What If I Copy This Anyway?

What If I Copy This Anyway?

You get it. Copying professional photos is illegal. So is speeding. But you do it anyway.

Fair point. And no one at our photo store will stop you from doing either. No really, we won’t stop you from making a copy of a copyrighted photo if you want to. You just can’t do it here. And we can’t do it for you. Doing so could be far more illegal than speeding. A ticket for doing 75 in a 65 will cost you about $225 in Texas. Copying a professional portrait without the photographer’s consent costs about the same, $200… at the least. The penalty can range all the way up to $150,000 per incident. That’s serious.

Copyright law


What if you tell us you took the photo or video? Still no. The original doesn’t even have to be marked with a copyright. The law states that any photo that appears to have been taken professionally is subject to copyright protection.

With such a wide net and stiff penalties, you should be hard pressed to find a business willing to risk infringement just to make a few bucks. So, what can you do?

  1. Check the status. Some of the largest creators of studio content, like church directories, school photography corporations, and tourism agencies like cruise lines and theme parks, have no interest in servicing orders after the event. Many offer blanket copyright releases on their websites.
  2. Contact the photographer. They’re the best source for a top-quality reproduction, especially if they still have original masters. If not, they can give us or another agency consent to make copies legally.
  3. Do it yourself. Provisions allow you to scan or duplicate professional photos and videos using your own methods for personal back up or forward compatibility, like transferring a video tape to MPEG so that you can still view it. Of course, you can’t sell or distribute your new copies. That would be trouble.

For more information, come see us. If we can’t make what you need, we usually know who can. On the way, don’t speed.

Can I copy this?

Can I copy this?

Copyright. It’s the reason you pay $1.95 for a 5×7 of your own snapshot but $19.50 for a 5×7 from the school portrait company. It exists because photographers, like artists, are heavily invested in the content they create and they have a right to recoup their investment and earn a living. How long they should, or even want to hold that right is debatable but here’s what you need to know about the portrait or professional video that you want duplicated.

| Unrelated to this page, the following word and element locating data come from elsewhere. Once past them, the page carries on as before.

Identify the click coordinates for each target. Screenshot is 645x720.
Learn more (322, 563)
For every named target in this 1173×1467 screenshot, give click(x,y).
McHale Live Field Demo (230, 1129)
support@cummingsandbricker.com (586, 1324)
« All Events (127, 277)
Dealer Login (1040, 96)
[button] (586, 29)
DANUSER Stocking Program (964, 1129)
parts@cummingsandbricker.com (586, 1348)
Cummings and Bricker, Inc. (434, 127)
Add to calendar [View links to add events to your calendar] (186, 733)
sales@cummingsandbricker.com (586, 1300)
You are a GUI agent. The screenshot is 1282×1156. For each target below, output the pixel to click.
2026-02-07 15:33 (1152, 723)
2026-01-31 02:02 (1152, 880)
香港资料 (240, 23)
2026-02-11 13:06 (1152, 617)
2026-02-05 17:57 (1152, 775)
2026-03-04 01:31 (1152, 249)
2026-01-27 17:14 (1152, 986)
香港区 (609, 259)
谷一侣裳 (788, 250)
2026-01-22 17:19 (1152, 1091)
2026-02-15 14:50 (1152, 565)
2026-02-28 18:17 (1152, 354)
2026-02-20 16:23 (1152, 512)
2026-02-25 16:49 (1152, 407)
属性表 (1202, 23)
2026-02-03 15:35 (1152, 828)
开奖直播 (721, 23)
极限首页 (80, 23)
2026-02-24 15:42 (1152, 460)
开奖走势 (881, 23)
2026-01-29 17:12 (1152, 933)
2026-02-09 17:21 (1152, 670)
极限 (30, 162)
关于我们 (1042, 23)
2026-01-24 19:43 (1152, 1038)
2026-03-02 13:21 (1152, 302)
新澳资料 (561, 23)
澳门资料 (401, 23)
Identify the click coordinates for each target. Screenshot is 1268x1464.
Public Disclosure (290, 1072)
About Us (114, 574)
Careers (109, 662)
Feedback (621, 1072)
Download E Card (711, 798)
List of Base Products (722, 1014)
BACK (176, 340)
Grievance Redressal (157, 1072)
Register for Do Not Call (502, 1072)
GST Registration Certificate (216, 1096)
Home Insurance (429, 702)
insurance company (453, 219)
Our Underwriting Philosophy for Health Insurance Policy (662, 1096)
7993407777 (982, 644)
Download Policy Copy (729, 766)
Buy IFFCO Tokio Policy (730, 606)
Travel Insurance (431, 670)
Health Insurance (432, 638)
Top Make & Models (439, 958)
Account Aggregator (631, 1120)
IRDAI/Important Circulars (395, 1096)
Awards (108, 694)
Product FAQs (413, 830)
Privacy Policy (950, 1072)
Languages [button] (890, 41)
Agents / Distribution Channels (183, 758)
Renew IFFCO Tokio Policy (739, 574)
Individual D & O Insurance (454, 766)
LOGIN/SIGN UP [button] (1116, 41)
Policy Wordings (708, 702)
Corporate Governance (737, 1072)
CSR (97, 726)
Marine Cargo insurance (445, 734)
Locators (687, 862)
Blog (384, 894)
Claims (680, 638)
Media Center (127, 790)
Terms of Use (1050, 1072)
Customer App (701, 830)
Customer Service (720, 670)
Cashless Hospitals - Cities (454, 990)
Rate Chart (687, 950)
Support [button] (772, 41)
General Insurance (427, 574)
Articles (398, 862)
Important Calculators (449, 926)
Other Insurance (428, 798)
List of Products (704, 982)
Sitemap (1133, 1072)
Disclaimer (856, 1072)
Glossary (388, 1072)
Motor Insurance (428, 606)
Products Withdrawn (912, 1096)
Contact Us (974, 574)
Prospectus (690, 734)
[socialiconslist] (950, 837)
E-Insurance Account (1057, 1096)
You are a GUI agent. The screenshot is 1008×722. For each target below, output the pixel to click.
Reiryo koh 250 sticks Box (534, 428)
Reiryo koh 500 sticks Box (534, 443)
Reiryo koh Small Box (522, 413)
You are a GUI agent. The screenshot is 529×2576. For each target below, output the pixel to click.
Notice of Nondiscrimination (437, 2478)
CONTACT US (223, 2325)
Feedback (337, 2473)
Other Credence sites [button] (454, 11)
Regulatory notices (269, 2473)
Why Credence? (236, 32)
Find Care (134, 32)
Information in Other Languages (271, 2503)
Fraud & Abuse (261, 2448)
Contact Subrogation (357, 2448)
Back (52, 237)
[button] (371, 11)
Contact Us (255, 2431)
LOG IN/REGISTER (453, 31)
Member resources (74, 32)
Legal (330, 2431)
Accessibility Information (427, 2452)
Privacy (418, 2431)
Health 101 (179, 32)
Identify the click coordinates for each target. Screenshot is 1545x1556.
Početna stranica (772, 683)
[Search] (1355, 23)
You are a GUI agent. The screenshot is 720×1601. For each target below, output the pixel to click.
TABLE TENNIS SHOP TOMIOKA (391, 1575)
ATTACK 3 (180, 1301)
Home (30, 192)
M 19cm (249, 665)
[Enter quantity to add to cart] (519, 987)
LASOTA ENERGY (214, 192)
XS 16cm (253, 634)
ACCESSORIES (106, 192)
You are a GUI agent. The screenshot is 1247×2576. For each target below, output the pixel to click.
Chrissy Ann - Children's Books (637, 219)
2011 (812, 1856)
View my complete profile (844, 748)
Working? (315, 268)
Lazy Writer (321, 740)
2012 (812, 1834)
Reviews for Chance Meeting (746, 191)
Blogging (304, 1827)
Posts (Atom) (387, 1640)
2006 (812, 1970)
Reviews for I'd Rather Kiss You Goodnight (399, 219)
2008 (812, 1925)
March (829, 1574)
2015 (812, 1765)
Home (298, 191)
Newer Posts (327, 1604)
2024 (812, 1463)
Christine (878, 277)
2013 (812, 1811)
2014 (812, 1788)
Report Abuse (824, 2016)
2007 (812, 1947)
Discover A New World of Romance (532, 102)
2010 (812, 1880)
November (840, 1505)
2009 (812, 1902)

First you need to acknowledge that the reason you want the thing (the photo, video, or copies of it) is because you like what someone else made. If you made it, you own it and you can do whatever you want with it. If someone else made it, for money, they own it. At least that’s true for everything made since 1978. Before that, YOU own what you paid someone to make, because you commissioned them to do so… if you were alive then. Anything made later is owned by the person who authored it for their entire life plus 70 years! What if they’re retired or dead? You have to prove, reasonably, that neither they, nor anyone else has interest in collecting money by making another copy for you, or that they can’t reasonably be found.

What’s protected?

Only everything. This is a bit of a sore spot because the law is written to be overly broad in favor of artists and content creators. They’re not required to label something as copyrighted in order for it to be copyrighted. It’s in their best interest to mark it, and most do, but the burden is on us, not them. You may know which of your photos were taken professionally but if you don’t, you have to assume that any photo that appears to have been taken professionally, was.


Are there exceptions?

Yes. And remember this blanket protection applies only to things created after 1978. Older photos are owned by whomever holds them right now. After that, you can still own the copyright if:

  1. The photographer has given you a written release, which covers a whole set of content, or a license, which details specific terms of use like which ones, what you can and can’t use them for, and for how long.
  2. You own the negatives or original files. In the case of digital photos, context is key. A large group of consecutive image files with similar sizes, subject matter, and metadata would constitute an original collection, whereas a few scanned images would not.
  3. The photographer was employed by you for a long term and compensated as such. For instance, if someone on your staff photographs products for marketing purposes. In this case content ownership should be covered in an employment contract. Unless otherwise stated, the company owns the work and the photographer can claim authorship for portfolio purposes.